• _Problem statement_
Skip the pictures. Quote every line below, exactly, from the one with "Task: Open the Recent tables dropdown" through the final line.

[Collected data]
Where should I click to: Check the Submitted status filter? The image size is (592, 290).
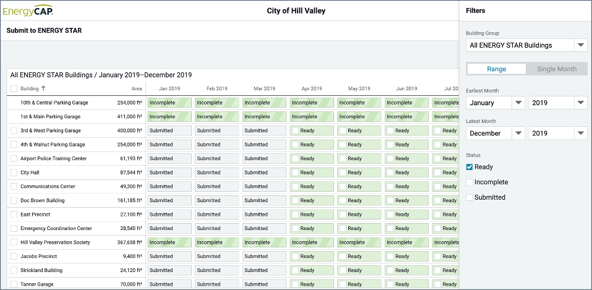(x=470, y=197)

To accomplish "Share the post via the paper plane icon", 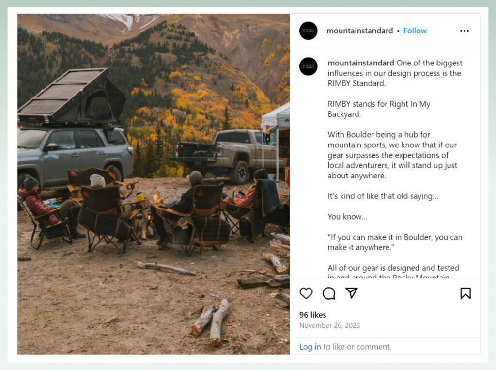I will [351, 293].
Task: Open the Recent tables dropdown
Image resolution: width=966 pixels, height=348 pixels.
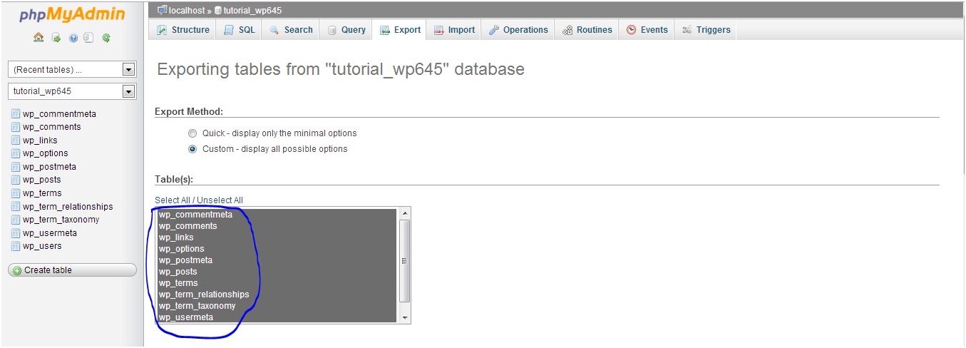Action: [72, 70]
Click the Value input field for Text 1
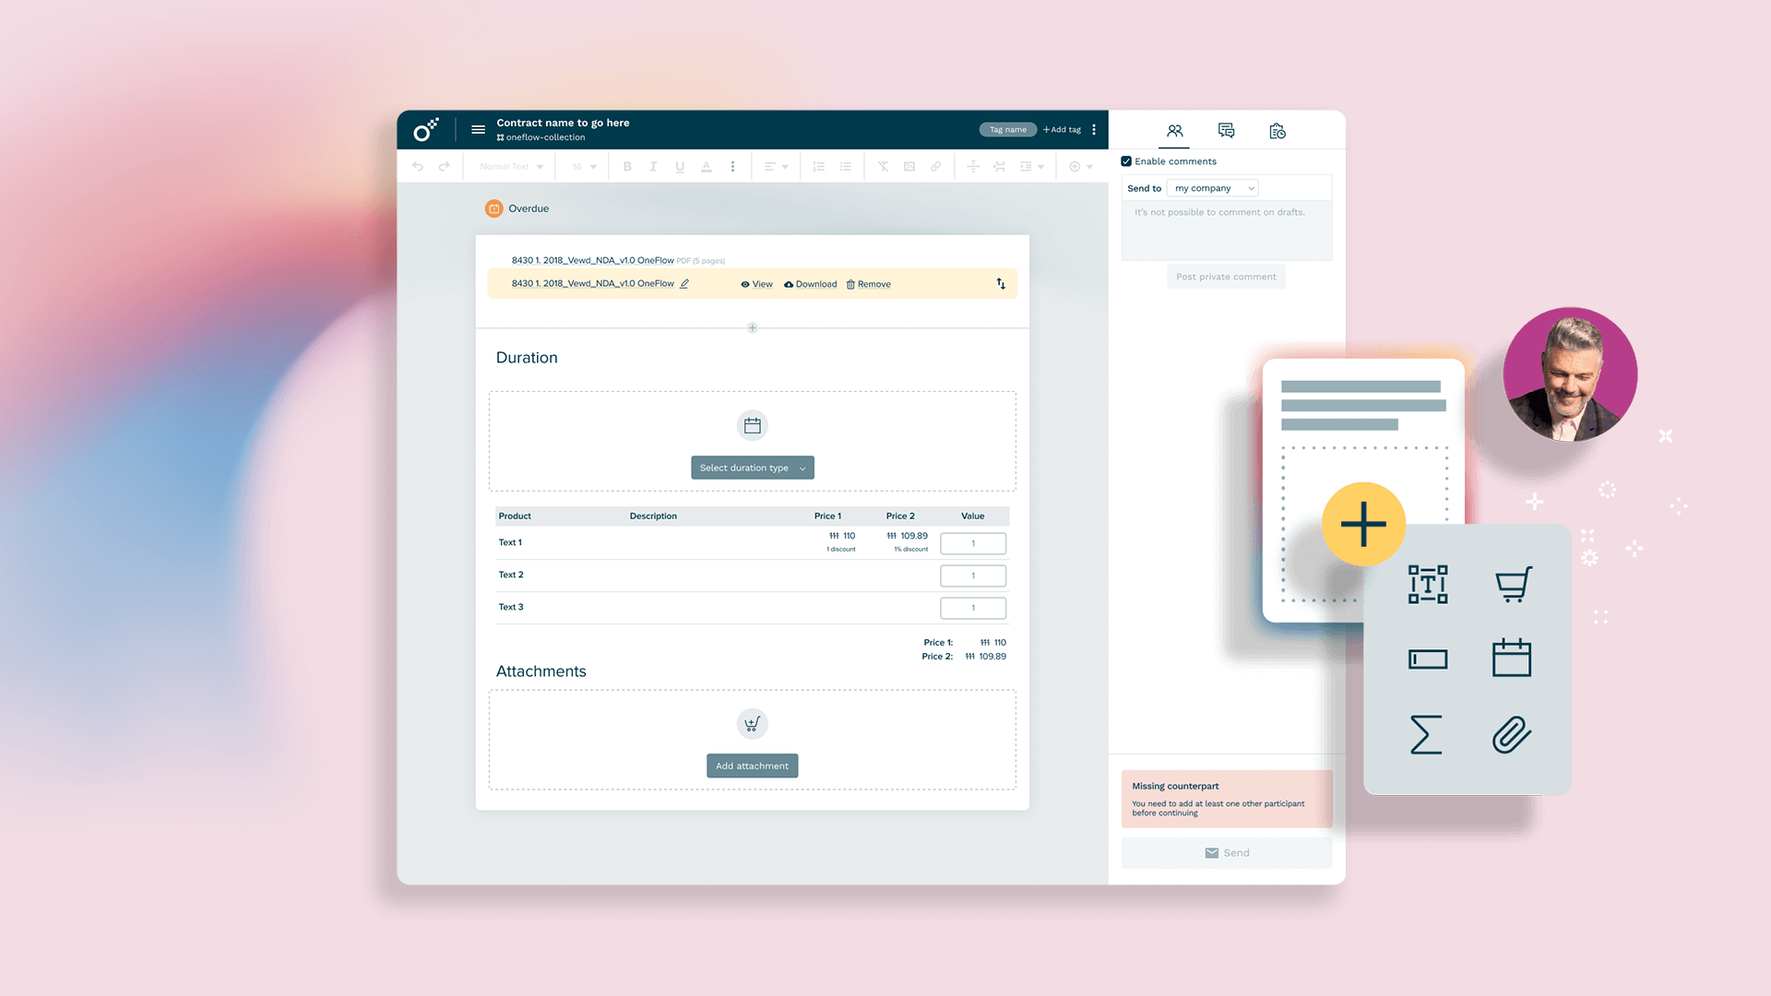Image resolution: width=1771 pixels, height=996 pixels. [973, 543]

• _Output for this exercise_
Task: Open the Recent tables dropdown
Image resolution: width=966 pixels, height=348 pixels.
Action: [72, 70]
Click the Value input field for Text 1
Image resolution: width=1771 pixels, height=996 pixels. [973, 543]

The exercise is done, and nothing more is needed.